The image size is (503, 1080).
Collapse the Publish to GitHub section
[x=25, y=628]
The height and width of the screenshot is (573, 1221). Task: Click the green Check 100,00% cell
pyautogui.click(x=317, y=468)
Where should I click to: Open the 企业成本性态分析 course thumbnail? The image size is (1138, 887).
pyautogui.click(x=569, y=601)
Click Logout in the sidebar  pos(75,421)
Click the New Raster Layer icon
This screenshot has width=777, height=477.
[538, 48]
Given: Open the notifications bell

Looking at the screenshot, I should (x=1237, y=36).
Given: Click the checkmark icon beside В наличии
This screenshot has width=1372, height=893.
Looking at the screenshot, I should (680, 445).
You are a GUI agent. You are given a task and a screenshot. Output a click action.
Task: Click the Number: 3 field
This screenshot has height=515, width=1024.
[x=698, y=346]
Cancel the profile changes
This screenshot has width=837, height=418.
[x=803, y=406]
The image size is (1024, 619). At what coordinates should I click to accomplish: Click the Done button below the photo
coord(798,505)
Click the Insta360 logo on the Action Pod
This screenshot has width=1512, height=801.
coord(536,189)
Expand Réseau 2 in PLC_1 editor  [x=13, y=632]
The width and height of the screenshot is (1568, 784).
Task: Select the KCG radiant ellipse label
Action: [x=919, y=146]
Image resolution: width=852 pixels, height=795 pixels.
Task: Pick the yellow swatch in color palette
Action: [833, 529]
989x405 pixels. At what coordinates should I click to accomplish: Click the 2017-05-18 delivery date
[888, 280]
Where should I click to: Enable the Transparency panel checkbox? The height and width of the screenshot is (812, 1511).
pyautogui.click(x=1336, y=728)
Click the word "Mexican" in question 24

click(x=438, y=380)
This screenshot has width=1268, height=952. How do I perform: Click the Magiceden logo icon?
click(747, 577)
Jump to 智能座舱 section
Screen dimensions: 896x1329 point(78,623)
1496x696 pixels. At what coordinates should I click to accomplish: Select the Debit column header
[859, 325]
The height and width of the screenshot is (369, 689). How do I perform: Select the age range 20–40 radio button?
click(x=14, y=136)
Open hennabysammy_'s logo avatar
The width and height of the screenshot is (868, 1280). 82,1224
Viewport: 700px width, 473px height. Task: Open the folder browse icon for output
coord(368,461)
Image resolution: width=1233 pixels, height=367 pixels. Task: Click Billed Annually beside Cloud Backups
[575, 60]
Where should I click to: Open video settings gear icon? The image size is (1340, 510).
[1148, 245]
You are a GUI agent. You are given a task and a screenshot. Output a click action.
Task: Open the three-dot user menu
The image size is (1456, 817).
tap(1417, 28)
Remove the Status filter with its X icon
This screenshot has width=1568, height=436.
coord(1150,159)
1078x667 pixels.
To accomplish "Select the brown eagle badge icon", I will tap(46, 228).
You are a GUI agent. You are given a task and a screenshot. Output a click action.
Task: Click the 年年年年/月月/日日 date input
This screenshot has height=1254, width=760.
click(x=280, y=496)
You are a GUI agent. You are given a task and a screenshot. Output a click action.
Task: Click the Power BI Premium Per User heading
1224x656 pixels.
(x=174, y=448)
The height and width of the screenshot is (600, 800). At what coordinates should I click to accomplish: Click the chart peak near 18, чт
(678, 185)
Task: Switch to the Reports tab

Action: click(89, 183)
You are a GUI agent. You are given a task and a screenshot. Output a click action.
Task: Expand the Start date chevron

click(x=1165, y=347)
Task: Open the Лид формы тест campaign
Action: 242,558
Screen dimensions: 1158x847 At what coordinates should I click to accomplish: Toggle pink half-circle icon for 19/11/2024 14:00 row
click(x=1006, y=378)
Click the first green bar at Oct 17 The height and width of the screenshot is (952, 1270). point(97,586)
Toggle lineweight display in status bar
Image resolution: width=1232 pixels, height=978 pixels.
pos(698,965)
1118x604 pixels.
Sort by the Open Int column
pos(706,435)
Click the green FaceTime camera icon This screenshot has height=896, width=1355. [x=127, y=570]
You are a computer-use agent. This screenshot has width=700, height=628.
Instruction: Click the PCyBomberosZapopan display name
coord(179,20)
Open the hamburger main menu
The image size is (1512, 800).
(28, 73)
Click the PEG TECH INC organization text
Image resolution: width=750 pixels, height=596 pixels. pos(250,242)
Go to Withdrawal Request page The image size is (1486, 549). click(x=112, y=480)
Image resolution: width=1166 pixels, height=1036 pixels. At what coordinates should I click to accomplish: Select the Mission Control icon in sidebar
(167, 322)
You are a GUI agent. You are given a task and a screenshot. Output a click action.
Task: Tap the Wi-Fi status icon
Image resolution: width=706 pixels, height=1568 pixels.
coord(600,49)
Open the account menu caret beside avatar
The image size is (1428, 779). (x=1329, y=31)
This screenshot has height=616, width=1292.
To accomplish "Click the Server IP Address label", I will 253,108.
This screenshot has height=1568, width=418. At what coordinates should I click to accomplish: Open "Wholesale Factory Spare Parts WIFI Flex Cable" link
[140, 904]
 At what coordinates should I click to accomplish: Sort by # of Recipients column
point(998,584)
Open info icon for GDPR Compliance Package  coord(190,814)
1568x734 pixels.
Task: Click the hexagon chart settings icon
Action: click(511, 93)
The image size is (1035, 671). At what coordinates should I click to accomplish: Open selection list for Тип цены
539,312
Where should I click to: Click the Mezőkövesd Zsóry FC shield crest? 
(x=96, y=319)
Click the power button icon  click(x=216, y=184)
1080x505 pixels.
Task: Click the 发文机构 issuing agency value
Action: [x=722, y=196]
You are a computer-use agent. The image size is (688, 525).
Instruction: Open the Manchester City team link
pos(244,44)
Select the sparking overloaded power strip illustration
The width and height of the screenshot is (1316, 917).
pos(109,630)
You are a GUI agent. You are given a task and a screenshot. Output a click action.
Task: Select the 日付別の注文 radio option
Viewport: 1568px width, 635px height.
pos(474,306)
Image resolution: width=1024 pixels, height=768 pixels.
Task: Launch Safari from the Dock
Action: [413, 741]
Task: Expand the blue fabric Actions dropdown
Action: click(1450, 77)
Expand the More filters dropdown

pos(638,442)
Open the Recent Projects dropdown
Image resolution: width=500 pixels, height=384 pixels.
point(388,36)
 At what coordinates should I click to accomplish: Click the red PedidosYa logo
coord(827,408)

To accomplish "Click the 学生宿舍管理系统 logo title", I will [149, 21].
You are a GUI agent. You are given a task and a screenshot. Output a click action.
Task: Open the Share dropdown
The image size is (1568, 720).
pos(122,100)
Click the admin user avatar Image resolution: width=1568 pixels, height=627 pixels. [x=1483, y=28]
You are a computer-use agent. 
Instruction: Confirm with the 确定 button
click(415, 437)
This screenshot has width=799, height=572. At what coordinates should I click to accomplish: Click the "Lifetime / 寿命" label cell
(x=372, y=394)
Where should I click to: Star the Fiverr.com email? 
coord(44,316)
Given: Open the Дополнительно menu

——

● **Work instructions**
Every line above with the word "will" belongs in the answer, copied as written.

● **Solution for this problem**
To accomplish "Select the brown eagle badge icon", I will tap(46, 228).
To accomplish "Click the Server IP Address label", I will 253,108.
To accomplish "Click the 学生宿舍管理系统 logo title", I will [149, 21].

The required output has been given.